Home » Php » php – in_array doesn't make any sense

php – in_array doesn't make any sense

Posted by: admin July 12, 2020 Leave a comment

Questions:
$arr = array(
    'test' => array(
        'soap' => true,
    ),
);

$input = 'hey';
if (in_array($input, $arr['test'])) {
    echo $input . ' is apparently in the array?'; 
}

Result:
hey is apparently in the array?

It doesn’t make any sense to me, please explain why. And how do I fix this?

How to&Answers:

That’s because true == 'hey' due to type juggling.
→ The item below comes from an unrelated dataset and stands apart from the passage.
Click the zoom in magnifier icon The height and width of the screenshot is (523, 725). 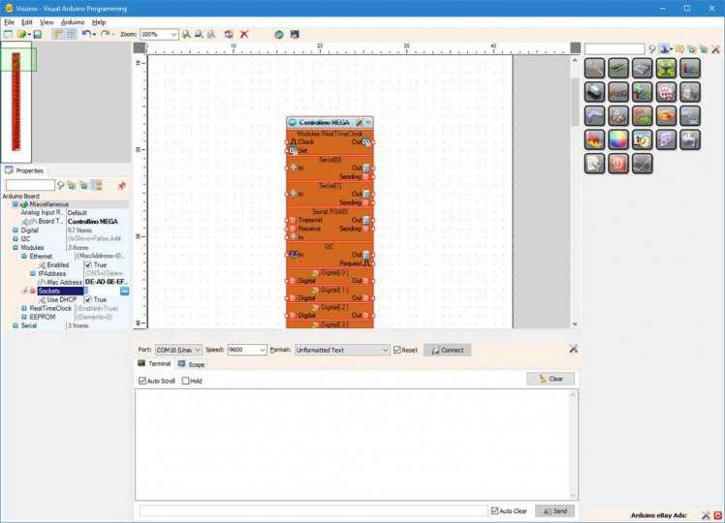pos(187,34)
What you’re looking for is:

if (in_array($input, $arr['test'], true)) {

It forces an equality test based on === instead of ==.

in_array('hey', array('soap' => true)); // true

in_array('hey', array('soap' => true), true); // false

To understand type juggling better you can play with this:

var_dump(true == 'hey'); // true (because 'hey' evaluates to true)
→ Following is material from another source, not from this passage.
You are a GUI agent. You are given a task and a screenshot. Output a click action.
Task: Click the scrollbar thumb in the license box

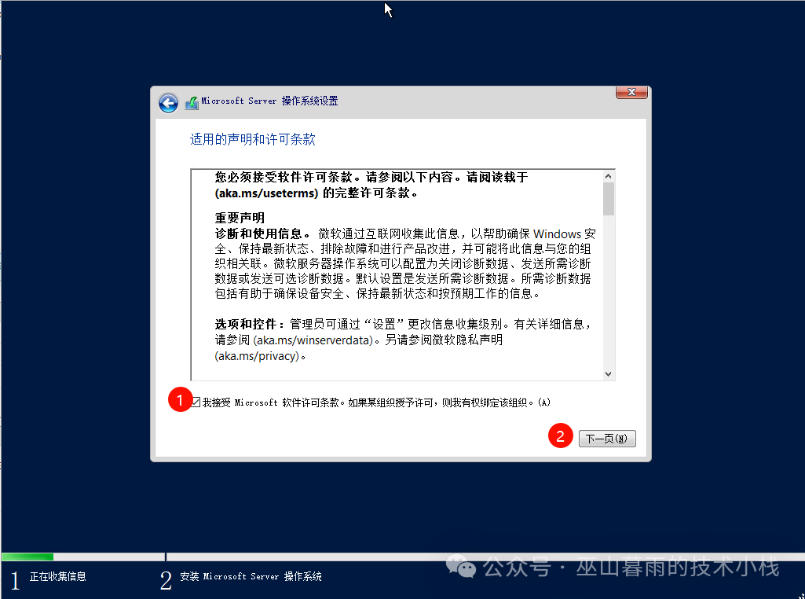[x=609, y=199]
var_dump(true === 'hey'); // false (because strings and booleans are different type)

Update

If you want to know if an array key is set (rather than if a value is present), you should use isset() like this:

if (isset($arr['test'][$input])) {
    // array key $input is present in $arr['test']
    // i.e. $arr['test']['hey'] is present
}

Update 2

There’s also array_key_exists() that can test for array key presence; however, it should only be used if there’s a possibility that the corresponding array value can be null.

if (array_key_exists($input, $arr['test'])) {
}

Answer:

You’re using the array as a dictionary but the in_array function is to be used when you’re using it like an array. Check the documentation.